Linux PCI subsystem development
 help / color / mirror / Atom feed
From: Alex Williamson <alex.williamson@redhat.com>
To: Jason Gunthorpe <jgg@nvidia.com>
Cc: Jim Harris <jim.harris@samsung.com>,
	"bhelgaas@google.com" <bhelgaas@google.com>,
	"linux-pci@vger.kernel.org" <linux-pci@vger.kernel.org>,
	"kvm@vger.kernel.org" <kvm@vger.kernel.org>,
	"ben@nvidia.com" <ben@nvidia.com>
Subject: Re: Locking between vfio hot-remove and pci sysfs sriov_numvfs
Date: Fri, 8 Dec 2023 11:12:15 -0700	[thread overview]
Message-ID: <20231208111215.5a47090e.alex.williamson@redhat.com> (raw)
In-Reply-To: <20231208180157.GR2692119@nvidia.com>

On Fri, 8 Dec 2023 14:01:57 -0400
Jason Gunthorpe <jgg@nvidia.com> wrote:

> On Fri, Dec 08, 2023 at 05:59:17PM +0000, Jim Harris wrote:
> > On Fri, Dec 08, 2023 at 01:41:09PM -0400, Jason Gunthorpe wrote:  
> > > On Fri, Dec 08, 2023 at 05:38:51PM +0000, Jim Harris wrote:  
> > > > On Thu, Dec 07, 2023 at 07:48:10PM -0400, Jason Gunthorpe wrote:  
> > > > > 
> > > > > The mechanism of waiting in remove for userspace is inherently flawed,
> > > > > it can never work fully correctly. :( I've hit this many times.
> > > > > 
> > > > > Upon remove VFIO should immediately remove itself and leave behind a
> > > > > non-functional file descriptor. Userspace should catch up eventually
> > > > > and see it is toast.  
> > > > 
> > > > One nice aspect of the current design is that vfio will leave the BARs
> > > > mapped until userspace releases the vfio handle. It avoids some rather
> > > > nasty hacks for handling SIGBUS errors in the fast path (i.e. writing
> > > > NVMe doorbells) where we cannot try to check for device removal on
> > > > every MMIO write. Would your proposal immediately yank the BARs, without
> > > > waiting for userspace to respond? This is mostly for my curiosity - SPDK
> > > > already has these hacks implemented, so I don't think it would be
> > > > affected by this kind of change in behavior.  
> > > 
> > > What we did in RDMA was map a dummy page to the BARs so the sigbus was
> > > avoided. But in that case RDMA knows the BAR memory is used only for
> > > doorbell write so this is a reasonable thing to do.  
> > 
> > Yeah, this is exactly what SPDK (and DPDK) does today.  
> 
> To be clear, I mean we did it in the kernel.
> 
> When the device driver is removed we zap all the VMAs and install a
> fault handler that installs the dummy page instead of SIGBUS
> 
> The application doesn't do anything, and this is how SPDK already will
> be supporting device hot unplug of the RDMA drivers.

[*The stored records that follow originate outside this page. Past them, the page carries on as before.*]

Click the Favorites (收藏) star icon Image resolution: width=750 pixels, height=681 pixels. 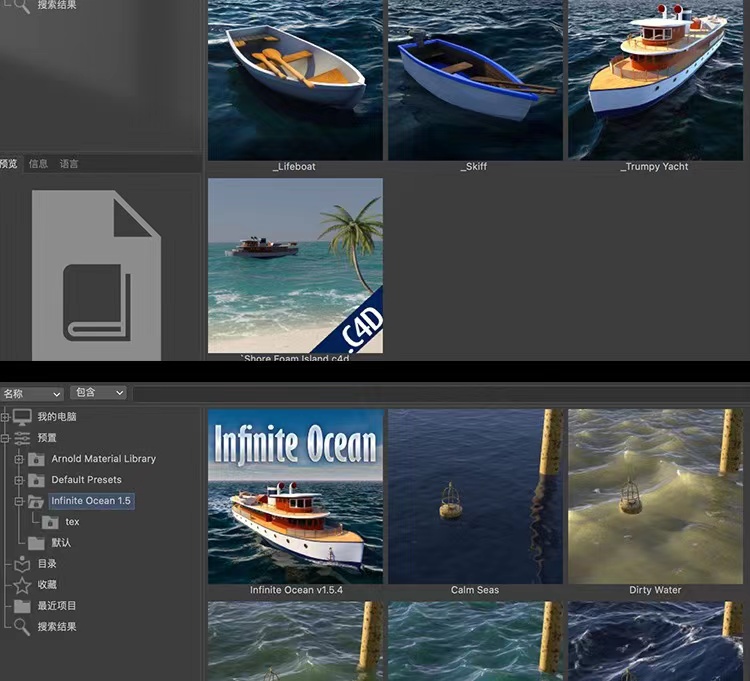click(x=22, y=585)
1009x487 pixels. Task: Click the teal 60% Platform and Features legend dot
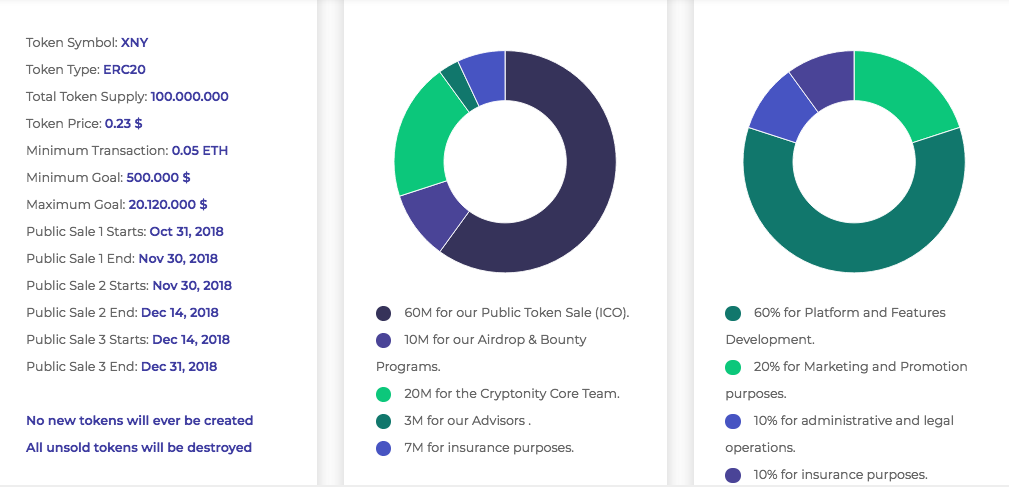point(733,313)
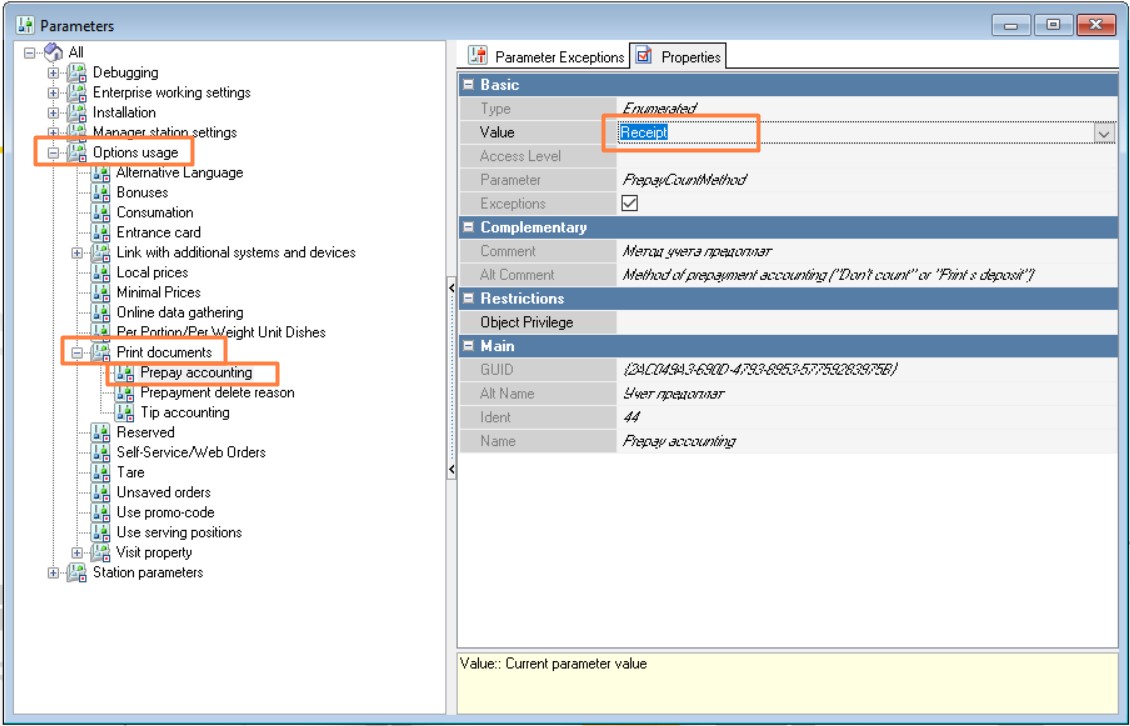Collapse the Restrictions section header toggle
The height and width of the screenshot is (726, 1130).
click(468, 299)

But I think you can only do that in the kernel because you understand
the device uses those pages for doorbells and it's not a general
purpose solution, right?

Perhaps a variant driver could do something similar for NVMe devices
doorbell pages, but a device agnostic driver like vfio-pci would need
to SIGBUS on access or else we risk significant data integrity issues.
Thanks,

Alex


  reply	other threads:[~2023-12-08 18:12 UTC|newest]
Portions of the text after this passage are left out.